The situation might be different for Fubo if reclassified as a MVPD under the FCC’s definition, which would force it to negotiate programming agreements with broadcasters and cable networks under the same conditions as cable and satellite operators. In an ex-parte letter filed with the FCC on last Friday, Fubo affirmed its executives met with officials at the agency to argue that reclassification as a MVPD could impair its ability to grow and sustain its business.
“Fubo noted that changes to the current interpretation of MVPD to include [streaming cable replacements] would create an inefficient market and decrease the number of local stations available to consumers, which would negatively impact consumers and local stations,” Steven Brody, the assistant general counsel of regulatory and government affairs at Fubo’s parent company, said in the letter.
The letter notes that the FCC has solicited comment on the matter for nearly a decade — well before Fubo was on the market, and around the time that streaming services like Dish Network’s Sling TV and the now-shuttered PlayStation Vue were starting to gain momentum.
“Competition and consumer access to local stations has increased through the carriage of such local stations by vMVPDs, including Fubo,” Brody wrote, using the term associated with streaming cable replacements. “More specifically, approximately 97% of local stations are available to Fubo subscribers.”

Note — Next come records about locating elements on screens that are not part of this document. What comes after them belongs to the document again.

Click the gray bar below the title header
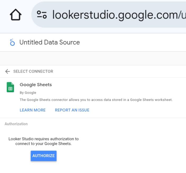93,58
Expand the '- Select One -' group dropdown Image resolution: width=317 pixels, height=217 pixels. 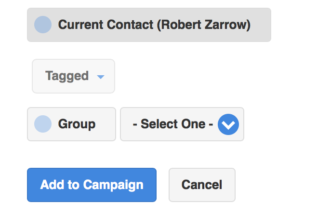click(182, 124)
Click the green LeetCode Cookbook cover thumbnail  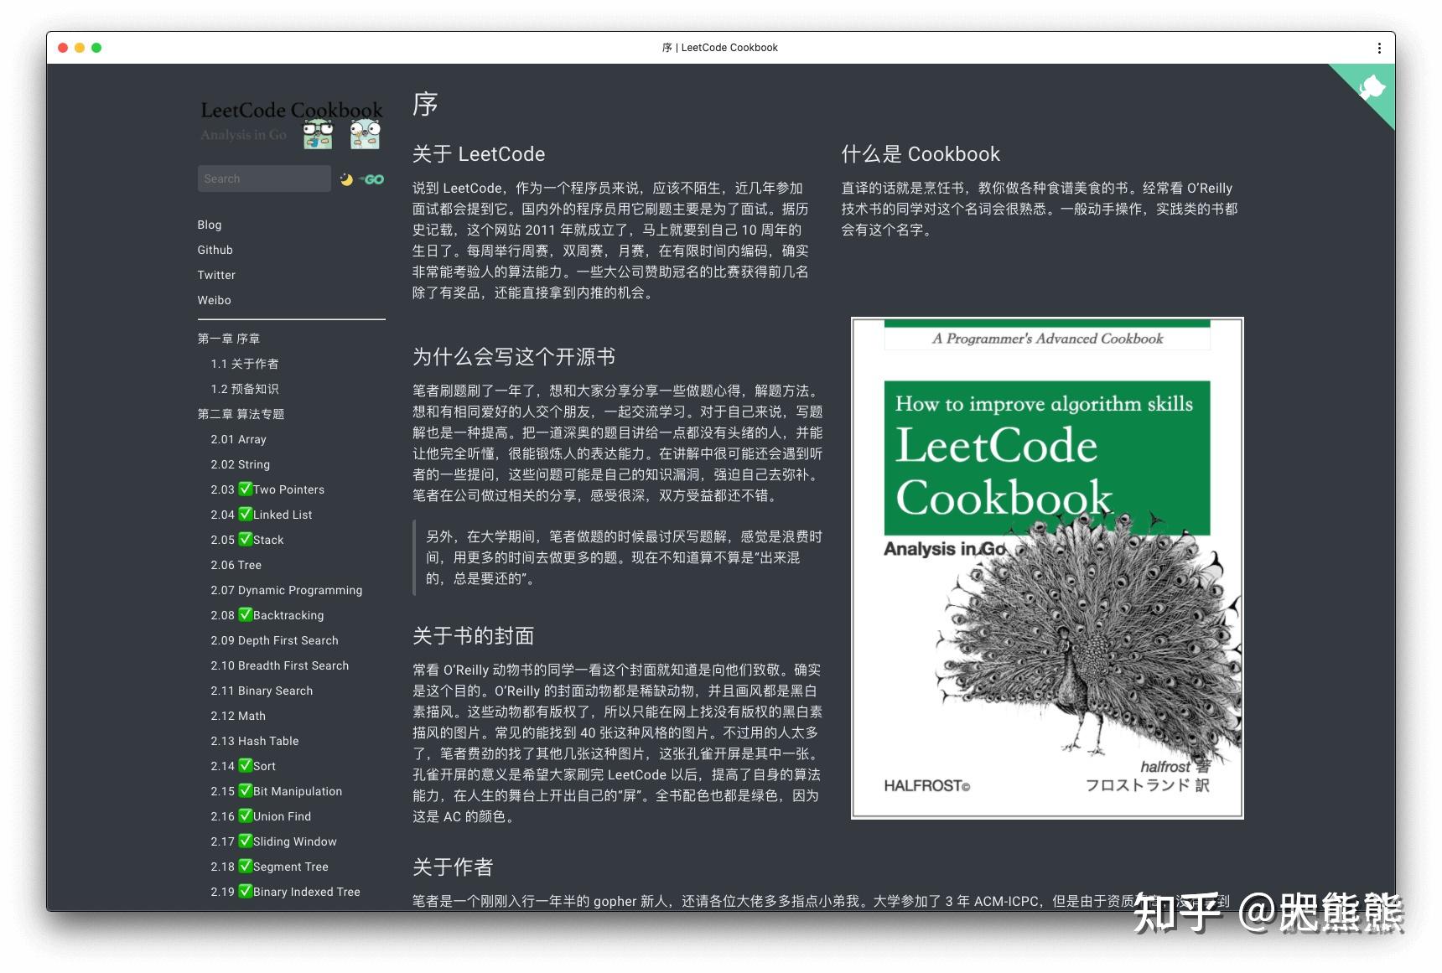1046,567
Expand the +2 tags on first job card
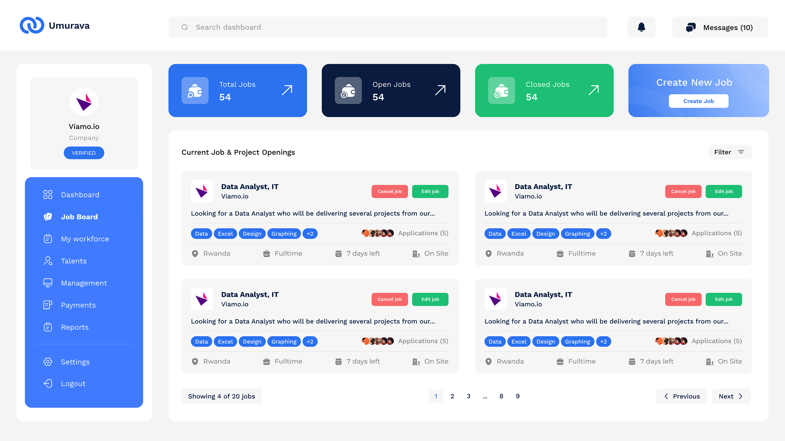Screen dimensions: 785x441 pos(310,234)
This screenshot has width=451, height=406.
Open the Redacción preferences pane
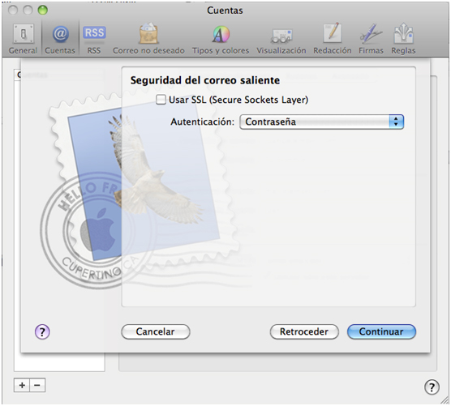click(x=333, y=39)
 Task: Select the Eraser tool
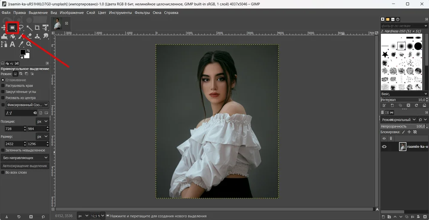point(29,36)
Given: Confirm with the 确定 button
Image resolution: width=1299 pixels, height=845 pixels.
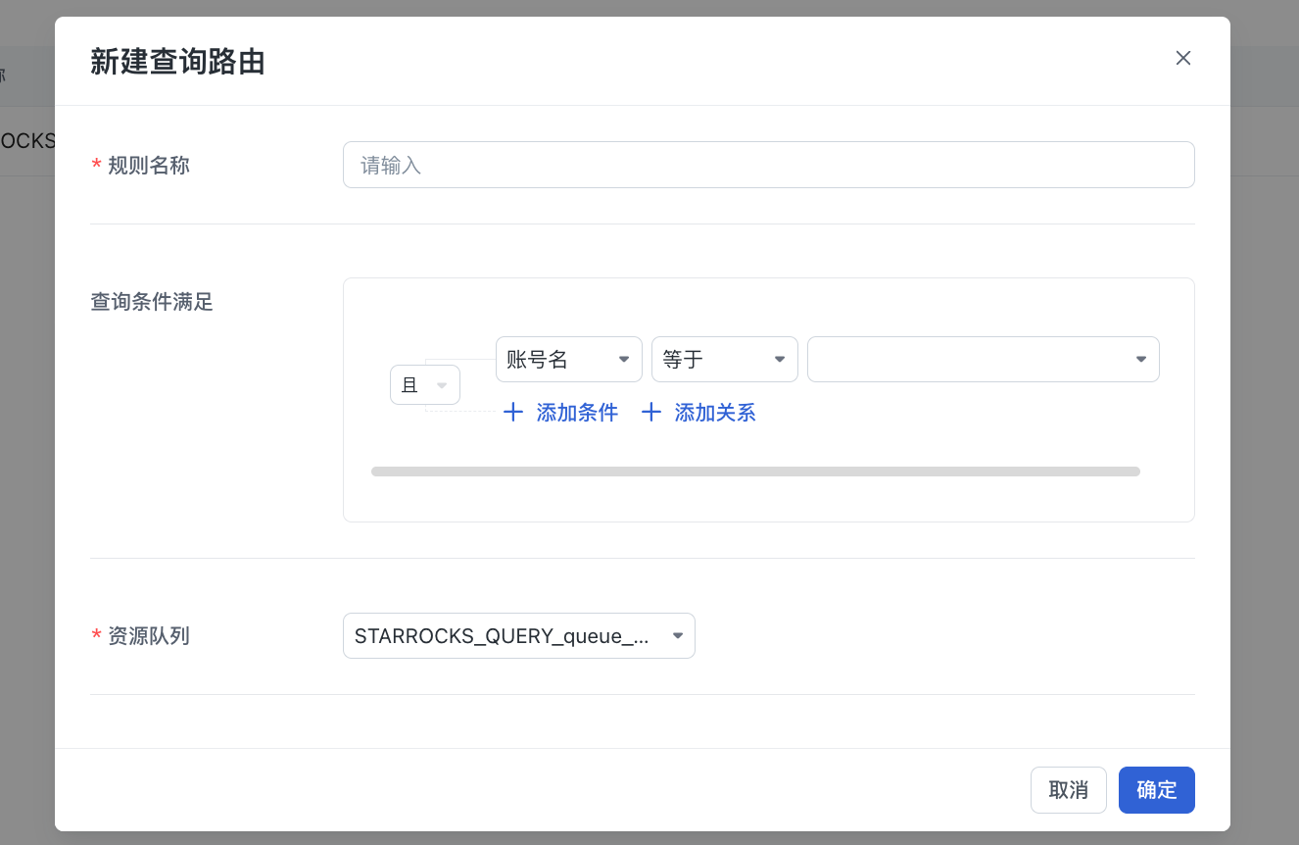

But that might not be the case for much longer if Fubo is required to negotiate retransmission consent agreements directly with broadcasters, who have raised their programming rates over the last few years and indicated their intention to continue doing so.
While the back-and-forth continues, there is some doubt within the FCC itself as to whether the agency has the legal ability to reclassify the virtual MVPDs as MVPDs in the first place.
In a letter sent to Senator Chuck Grassley in March, FCC Chairperson Jessica Rosenworcel expressed concern that current federal law too narrowly defines what a “multichannel video programmer” is in a way that doesn’t automatically, or may not entirely, apply to streaming services.
“Online video programming distributors do not neatly fit in these statutory definitions because they lack a physical connection to subscribers and do not use any electromagnetic frequencies when delivering programming to their viewers,” Rosenworcel wrote, citing the federal Communications act. “As you know, the Commission lacks the power to change these unambiguous provisions on its own, but can do so if Congress changes the underlying law.”
Rosenworcel also said that, to proceed with reclassifying streaming services, Congress will need to update various policies within the Copyright Office so that the FCC could fully enforce whatever new designation for MVPD gets applied to streaming services. In her view, under the current regulatory framework, it wouldn’t be enough for vMVPDs to simply negotiate carriage agreements with broadcasters — they will also have to negotiate with distributors and film studios who own the copyright to the shows carried on those channels, or they could be forced to black them out.
“Without a statutory copyright license applying to new online video programming distributors, those distributors would be obligated to black out programming for which they are not able to negotiate copyright licenses,” Rosenworcel wrote.
Grassley responded to Rosenworcel last month, in which he restated the need for conditions over carriage to apply equally to streaming services as they do cable and satellite platforms. He urged the FCC to re-open the matter concerning classification of streaming services as MVPDs for public comment, which they did.
“We must ensure that new technological trends do not further endanger our local broadcasters, and so it is critical that the FCC consider whether the current retransmission consent model is sustainable and continues to benefit our local communities,” Grassley wrote.